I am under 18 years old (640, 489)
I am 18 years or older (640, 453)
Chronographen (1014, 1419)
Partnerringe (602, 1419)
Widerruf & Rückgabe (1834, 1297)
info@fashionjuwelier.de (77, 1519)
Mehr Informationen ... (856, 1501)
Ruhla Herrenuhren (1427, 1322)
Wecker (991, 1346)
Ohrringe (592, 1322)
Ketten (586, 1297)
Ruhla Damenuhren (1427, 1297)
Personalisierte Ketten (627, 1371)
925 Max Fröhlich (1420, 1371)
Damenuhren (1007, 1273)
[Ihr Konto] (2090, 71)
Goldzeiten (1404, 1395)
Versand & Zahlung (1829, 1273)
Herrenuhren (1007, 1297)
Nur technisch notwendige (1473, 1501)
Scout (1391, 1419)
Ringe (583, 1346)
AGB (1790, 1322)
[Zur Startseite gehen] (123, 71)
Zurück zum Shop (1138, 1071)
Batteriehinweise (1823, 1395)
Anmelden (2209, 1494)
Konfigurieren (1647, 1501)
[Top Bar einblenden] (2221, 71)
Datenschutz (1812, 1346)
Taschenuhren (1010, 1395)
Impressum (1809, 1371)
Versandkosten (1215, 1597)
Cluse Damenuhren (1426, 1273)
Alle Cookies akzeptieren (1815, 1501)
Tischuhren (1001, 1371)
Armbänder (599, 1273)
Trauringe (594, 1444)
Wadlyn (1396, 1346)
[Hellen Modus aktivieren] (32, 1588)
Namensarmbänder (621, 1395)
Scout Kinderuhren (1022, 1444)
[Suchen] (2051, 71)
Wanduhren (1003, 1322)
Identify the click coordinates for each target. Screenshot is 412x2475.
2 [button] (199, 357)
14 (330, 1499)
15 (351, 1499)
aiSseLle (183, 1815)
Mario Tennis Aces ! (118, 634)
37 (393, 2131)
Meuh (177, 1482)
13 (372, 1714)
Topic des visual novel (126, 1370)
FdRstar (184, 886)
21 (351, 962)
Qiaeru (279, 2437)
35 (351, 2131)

----

● Assignment
An exact copy of the lines above between the line holding "Ruhla Herrenuhren (1427, 1322)" and the line holding "13 (372, 1714)", inclusive, is the whole answer.

● Finished exercise
Ruhla Herrenuhren (1427, 1322)
Wecker (991, 1346)
Ohrringe (592, 1322)
Ketten (586, 1297)
Ruhla Damenuhren (1427, 1297)
Personalisierte Ketten (627, 1371)
925 Max Fröhlich (1420, 1371)
Damenuhren (1007, 1273)
[Ihr Konto] (2090, 71)
Goldzeiten (1404, 1395)
Versand & Zahlung (1829, 1273)
Herrenuhren (1007, 1297)
Nur technisch notwendige (1473, 1501)
Scout (1391, 1419)
Ringe (583, 1346)
AGB (1790, 1322)
[Zur Startseite gehen] (123, 71)
Zurück zum Shop (1138, 1071)
Batteriehinweise (1823, 1395)
Anmelden (2209, 1494)
Konfigurieren (1647, 1501)
[Top Bar einblenden] (2221, 71)
Datenschutz (1812, 1346)
Taschenuhren (1010, 1395)
Impressum (1809, 1371)
Versandkosten (1215, 1597)
Cluse Damenuhren (1426, 1273)
Alle Cookies akzeptieren (1815, 1501)
Tischuhren (1001, 1371)
Armbänder (599, 1273)
Trauringe (594, 1444)
Wadlyn (1396, 1346)
[Hellen Modus aktivieren] (32, 1588)
Namensarmbänder (621, 1395)
Scout Kinderuhren (1022, 1444)
[Suchen] (2051, 71)
Wanduhren (1003, 1322)
Identify the click coordinates for each target. Screenshot is 412x2475.
2 [button] (199, 357)
14 (330, 1499)
15 (351, 1499)
aiSseLle (183, 1815)
Mario Tennis Aces ! (118, 634)
37 (393, 2131)
Meuh (177, 1482)
13 (372, 1714)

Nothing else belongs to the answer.